● **PROBLEM TO SOLVE**
Your answer should be each line of the entries that contains the word "Toggle", copied in full.

——

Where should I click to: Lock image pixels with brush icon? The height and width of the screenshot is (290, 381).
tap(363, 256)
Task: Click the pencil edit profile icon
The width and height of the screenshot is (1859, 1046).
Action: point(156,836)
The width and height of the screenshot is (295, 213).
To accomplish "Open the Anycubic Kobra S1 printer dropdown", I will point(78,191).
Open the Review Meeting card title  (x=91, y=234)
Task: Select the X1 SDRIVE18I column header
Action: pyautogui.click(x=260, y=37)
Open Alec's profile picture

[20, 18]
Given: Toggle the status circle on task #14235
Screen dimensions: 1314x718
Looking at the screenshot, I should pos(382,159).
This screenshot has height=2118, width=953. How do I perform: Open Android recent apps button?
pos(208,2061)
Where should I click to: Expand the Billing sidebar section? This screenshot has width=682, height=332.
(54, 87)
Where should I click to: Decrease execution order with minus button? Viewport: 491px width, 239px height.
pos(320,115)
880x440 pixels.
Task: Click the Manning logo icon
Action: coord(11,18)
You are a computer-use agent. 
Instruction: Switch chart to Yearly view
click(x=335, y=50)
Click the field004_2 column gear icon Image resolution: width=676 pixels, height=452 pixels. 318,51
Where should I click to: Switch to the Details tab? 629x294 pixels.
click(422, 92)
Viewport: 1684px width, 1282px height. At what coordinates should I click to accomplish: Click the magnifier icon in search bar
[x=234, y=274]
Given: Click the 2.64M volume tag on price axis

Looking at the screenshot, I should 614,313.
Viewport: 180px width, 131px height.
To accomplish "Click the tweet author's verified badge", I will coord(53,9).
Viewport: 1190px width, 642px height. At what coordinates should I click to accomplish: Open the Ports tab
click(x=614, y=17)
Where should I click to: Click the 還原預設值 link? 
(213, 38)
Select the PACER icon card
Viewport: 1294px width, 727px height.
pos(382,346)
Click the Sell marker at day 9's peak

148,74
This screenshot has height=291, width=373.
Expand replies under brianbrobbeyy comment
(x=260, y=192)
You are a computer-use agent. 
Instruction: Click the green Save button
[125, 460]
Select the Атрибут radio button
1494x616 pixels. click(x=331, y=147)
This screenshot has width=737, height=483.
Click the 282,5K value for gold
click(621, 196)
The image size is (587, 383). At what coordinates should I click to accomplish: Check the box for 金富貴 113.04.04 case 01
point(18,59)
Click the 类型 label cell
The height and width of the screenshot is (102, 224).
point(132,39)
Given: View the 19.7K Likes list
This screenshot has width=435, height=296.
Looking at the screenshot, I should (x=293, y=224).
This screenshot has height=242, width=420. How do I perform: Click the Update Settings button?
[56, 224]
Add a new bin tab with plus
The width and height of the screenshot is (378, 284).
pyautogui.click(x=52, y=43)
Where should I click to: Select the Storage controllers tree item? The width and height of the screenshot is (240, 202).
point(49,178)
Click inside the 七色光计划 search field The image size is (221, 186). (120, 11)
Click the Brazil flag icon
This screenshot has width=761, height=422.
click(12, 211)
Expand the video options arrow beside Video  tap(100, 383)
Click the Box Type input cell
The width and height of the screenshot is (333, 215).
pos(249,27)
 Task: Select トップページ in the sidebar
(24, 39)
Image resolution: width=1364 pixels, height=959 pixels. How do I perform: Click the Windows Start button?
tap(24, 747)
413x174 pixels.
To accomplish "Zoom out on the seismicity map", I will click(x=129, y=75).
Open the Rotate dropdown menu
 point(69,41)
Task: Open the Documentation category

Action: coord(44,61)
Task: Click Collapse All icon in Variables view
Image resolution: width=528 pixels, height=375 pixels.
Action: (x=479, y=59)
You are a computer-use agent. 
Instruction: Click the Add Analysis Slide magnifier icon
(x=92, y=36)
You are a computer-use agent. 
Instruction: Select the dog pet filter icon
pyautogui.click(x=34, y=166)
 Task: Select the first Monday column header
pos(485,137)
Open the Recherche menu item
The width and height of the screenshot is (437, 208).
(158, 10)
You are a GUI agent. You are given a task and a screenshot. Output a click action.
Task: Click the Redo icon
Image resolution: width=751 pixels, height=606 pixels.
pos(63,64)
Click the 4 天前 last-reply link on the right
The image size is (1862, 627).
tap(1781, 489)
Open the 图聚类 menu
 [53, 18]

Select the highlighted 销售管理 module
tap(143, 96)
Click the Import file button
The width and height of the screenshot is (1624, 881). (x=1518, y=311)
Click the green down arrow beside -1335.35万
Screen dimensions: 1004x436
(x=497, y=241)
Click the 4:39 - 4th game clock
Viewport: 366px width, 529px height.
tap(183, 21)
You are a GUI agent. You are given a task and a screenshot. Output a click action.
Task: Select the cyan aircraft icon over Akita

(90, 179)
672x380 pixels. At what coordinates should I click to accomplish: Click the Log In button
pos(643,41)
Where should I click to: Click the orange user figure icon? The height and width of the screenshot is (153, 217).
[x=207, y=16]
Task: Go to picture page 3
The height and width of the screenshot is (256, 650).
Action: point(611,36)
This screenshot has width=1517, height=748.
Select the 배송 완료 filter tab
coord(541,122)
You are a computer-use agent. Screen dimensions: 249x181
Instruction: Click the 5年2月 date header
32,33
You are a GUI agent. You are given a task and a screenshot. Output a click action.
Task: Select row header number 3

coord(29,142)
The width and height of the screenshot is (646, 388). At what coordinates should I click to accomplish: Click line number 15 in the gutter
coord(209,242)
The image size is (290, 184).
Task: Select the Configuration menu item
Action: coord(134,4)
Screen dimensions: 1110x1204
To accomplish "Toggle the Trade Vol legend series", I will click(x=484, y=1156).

——

● **TASK ANSWER**
Given: Toggle the status circle on task #14235
To accomplish "Toggle the Trade Vol legend series", I will click(x=484, y=1156).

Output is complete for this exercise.